Part of the difficulty of putting together a civilian review board comes from ensuring it has enough power to be meaningful. There is no single model for civilian review boards, which means civilian review boards can look radically different depending on where you are. That by itself isn’t bad. Civilian review boards are meant to respond to community needs, and no one community is the same.

However, the lack of guaranteed power means many civilian review boards are quite weak. Look at the civilian oversight group in Louisville, which couldn’t investigate Taylor’s death because it was only able to review closed police shooting cases. ABC News reported that a new civilian review board has been created since Taylor’s wrongful death last spring.

These ineffective boards aren’t accidents. The ACLU reported that civilian review boards often face restrictions from both politicians and police that hinder them. For example, politicians may create civilian review boards that still give police control. In 2017, a new measure passed in Los Angeles to create a civilian review board — but it also let police accused of misconduct decide whether their case would be reviewed by that board or the pre-existing one mostly made up of police.

To be most effective, the ACLU recommended that civilian review boards have their own investigative powers, including the ability to subpoena, as well as the ability to offer transparency to their community; right now, police union contracts often block what information can be shared about officer conduct. The boards also need to have the power to discipline police officers: ABC News reported that a 2016 NACOLE report stated only 6% of civilian review boards are able to do so. It’s kind of useless to put together boards to seemingly hold police accountable, if they aren’t actually able to take any action to do that.

What more can we do to improve civilian review boards?

While civilian review boards are seen as a method of police reform, history shows that policing as an institution will always be resistant to it. Even looking into the present day, police unions are vocal about their anti-review board stances. On a podcast released just two months before Floyd’s murder, former Minneapolis Police Federation President Bob Kroll, who allegedly wore a white power patch on a jacket in the past, advised police to get friendly with local politicians because it’s “an effective way to shut these things down before they start,” in reference to civilian police oversight.

Time could be dedicated to reforming civilian review boards themselves. In addition to actually granting civilian review boards executive power, cities could step in when local police try to undermine the authority of these boards. It’s hard to write up rules for all review boards, like I said, because they are directly tied to their communities. But ensuring they have adequate funding to conduct investigations and no restrictions put into place by police unions is a good start.
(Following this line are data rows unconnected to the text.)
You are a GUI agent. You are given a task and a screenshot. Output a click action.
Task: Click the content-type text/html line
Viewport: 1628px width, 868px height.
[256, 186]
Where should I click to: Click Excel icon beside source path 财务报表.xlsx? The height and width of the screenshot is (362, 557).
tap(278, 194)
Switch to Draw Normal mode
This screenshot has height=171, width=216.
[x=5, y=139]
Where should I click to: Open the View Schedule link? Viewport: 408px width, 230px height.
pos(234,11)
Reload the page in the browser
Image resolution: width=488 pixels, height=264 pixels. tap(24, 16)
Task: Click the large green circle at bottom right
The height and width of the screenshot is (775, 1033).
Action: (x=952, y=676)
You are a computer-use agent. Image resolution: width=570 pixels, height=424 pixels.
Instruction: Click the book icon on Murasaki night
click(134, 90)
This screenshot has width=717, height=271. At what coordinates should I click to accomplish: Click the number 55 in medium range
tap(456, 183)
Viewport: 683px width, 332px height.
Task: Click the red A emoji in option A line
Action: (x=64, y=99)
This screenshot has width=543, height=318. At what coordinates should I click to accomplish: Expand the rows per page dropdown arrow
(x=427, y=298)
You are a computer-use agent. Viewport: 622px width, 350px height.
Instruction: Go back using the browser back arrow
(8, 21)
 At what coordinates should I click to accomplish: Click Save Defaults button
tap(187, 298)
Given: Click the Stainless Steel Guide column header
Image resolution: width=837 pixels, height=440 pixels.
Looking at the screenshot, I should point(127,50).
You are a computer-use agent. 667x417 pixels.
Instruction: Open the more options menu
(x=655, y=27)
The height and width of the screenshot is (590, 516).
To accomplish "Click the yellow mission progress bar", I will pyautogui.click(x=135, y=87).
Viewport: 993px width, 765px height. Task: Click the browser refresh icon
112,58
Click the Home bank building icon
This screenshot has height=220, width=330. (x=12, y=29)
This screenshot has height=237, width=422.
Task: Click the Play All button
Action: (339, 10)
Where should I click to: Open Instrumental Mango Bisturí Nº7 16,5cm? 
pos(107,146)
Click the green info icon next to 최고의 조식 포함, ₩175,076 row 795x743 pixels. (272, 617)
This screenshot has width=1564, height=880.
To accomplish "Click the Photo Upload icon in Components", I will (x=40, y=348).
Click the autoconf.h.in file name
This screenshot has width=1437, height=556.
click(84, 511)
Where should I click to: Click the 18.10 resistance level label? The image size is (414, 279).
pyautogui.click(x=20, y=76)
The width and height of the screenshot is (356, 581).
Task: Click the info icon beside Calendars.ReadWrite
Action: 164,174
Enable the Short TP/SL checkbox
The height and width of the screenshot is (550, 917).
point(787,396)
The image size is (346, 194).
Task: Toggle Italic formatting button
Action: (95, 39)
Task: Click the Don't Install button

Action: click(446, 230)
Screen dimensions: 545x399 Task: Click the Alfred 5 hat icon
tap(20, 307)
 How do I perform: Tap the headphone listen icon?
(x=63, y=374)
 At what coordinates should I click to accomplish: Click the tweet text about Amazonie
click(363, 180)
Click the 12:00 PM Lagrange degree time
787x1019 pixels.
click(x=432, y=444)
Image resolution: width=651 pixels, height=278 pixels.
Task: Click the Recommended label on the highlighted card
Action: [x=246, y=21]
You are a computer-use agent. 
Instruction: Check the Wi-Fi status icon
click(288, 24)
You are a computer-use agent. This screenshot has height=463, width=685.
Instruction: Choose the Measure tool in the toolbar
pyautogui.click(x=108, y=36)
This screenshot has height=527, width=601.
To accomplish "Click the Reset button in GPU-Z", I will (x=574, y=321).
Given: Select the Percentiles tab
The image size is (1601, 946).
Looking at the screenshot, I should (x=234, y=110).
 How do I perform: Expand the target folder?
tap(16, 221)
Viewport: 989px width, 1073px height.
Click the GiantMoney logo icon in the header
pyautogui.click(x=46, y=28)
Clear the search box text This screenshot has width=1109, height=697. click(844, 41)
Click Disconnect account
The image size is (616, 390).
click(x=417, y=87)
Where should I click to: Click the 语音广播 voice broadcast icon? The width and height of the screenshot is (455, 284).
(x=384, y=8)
Still, you have to wonder: What is the point of a reform if you need to reform that, too? You get into a rabbit hole of implementing policy after policy, like a dog endlessly chasing its tail. In a perfect world, civilian review boards would be unquestionably effective. But in a perfect world, there wouldn’t be killings like Taylor’s or Floyd’s or any other instances of police violence that necessitate the boards’ existence.

Ultimately, civilian review boards don’t answer for policing’s roots in white supremacy. Instead, they call for more time and money to be poured into policing, when the police could simply not exist. And as calls for abolition increase, that’s why demands for reform-based options like civilian review boards are becoming less and less popular.